PROVIDED RECORDS -
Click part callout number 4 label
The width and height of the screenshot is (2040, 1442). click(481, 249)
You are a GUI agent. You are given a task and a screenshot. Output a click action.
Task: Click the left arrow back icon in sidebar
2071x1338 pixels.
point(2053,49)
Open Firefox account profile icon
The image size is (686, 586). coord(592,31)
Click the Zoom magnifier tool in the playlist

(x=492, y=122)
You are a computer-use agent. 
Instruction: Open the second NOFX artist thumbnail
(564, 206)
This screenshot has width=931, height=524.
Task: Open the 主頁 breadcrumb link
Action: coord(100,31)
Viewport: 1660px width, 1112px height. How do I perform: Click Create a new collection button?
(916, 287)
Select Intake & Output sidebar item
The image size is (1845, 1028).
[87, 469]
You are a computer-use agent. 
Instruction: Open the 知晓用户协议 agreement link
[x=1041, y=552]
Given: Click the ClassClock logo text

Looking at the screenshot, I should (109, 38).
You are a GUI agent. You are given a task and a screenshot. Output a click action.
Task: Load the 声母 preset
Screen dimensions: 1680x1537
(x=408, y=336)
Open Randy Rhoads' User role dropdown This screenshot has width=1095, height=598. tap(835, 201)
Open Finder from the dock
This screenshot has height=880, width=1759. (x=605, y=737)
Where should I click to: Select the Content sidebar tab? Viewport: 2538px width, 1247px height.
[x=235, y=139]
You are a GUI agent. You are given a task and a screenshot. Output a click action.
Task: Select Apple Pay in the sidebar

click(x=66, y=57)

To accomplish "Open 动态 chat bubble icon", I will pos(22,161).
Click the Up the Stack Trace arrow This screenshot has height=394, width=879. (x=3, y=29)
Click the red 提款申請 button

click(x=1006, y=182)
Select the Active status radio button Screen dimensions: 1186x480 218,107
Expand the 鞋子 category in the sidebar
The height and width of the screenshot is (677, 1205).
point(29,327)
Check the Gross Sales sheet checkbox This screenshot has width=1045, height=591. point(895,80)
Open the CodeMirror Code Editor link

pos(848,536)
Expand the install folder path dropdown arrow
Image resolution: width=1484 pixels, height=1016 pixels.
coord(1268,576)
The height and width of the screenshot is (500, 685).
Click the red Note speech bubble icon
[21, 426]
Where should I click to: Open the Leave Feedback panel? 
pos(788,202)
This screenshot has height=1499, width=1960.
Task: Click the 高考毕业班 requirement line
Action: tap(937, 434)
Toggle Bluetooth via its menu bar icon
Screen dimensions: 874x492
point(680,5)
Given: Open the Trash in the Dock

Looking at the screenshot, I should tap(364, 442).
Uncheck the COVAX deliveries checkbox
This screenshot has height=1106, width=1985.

EXERCISE -
The answer should be the full listing, repeated without any change.

TASK OUTPUT -
Click part callout number 4 label
The width and height of the screenshot is (2040, 1442). click(481, 249)
You are a GUI agent. You are given a task and a screenshot. Output a click action.
Task: Click the left arrow back icon in sidebar
2071x1338 pixels.
point(2053,49)
Open Firefox account profile icon
The image size is (686, 586). coord(592,31)
Click the Zoom magnifier tool in the playlist

(x=492, y=122)
You are a computer-use agent. 
Instruction: Open the second NOFX artist thumbnail
(564, 206)
This screenshot has width=931, height=524.
Task: Open the 主頁 breadcrumb link
Action: coord(100,31)
Viewport: 1660px width, 1112px height. How do I perform: Click Create a new collection button?
(916, 287)
Select Intake & Output sidebar item
The image size is (1845, 1028).
[87, 469]
You are a computer-use agent. 
Instruction: Open the 知晓用户协议 agreement link
[x=1041, y=552]
Given: Click the ClassClock logo text

Looking at the screenshot, I should (109, 38).
You are a GUI agent. You are given a task and a screenshot. Output a click action.
Task: Load the 声母 preset
Screen dimensions: 1680x1537
(x=408, y=336)
Open Randy Rhoads' User role dropdown This screenshot has width=1095, height=598. tap(835, 201)
Open Finder from the dock
This screenshot has height=880, width=1759. (x=605, y=737)
Where should I click to: Select the Content sidebar tab? Viewport: 2538px width, 1247px height.
[x=235, y=139]
You are a GUI agent. You are given a task and a screenshot. Output a click action.
Task: Select Apple Pay in the sidebar

click(x=66, y=57)

To accomplish "Open 动态 chat bubble icon", I will pos(22,161).
Click the Up the Stack Trace arrow This screenshot has height=394, width=879. (x=3, y=29)
Click the red 提款申請 button

click(x=1006, y=182)
Select the Active status radio button Screen dimensions: 1186x480 218,107
Expand the 鞋子 category in the sidebar
The height and width of the screenshot is (677, 1205).
point(29,327)
Check the Gross Sales sheet checkbox This screenshot has width=1045, height=591. point(895,80)
Open the CodeMirror Code Editor link

pos(848,536)
Expand the install folder path dropdown arrow
Image resolution: width=1484 pixels, height=1016 pixels.
coord(1268,576)
The height and width of the screenshot is (500, 685).
Click the red Note speech bubble icon
[21, 426]
Where should I click to: Open the Leave Feedback panel? 
pos(788,202)
This screenshot has height=1499, width=1960.
Task: Click the 高考毕业班 requirement line
Action: tap(937, 434)
Toggle Bluetooth via its menu bar icon
Screen dimensions: 874x492
point(680,5)
Given: Open the Trash in the Dock

Looking at the screenshot, I should tap(364, 442).
Uncheck the COVAX deliveries checkbox
This screenshot has height=1106, width=1985.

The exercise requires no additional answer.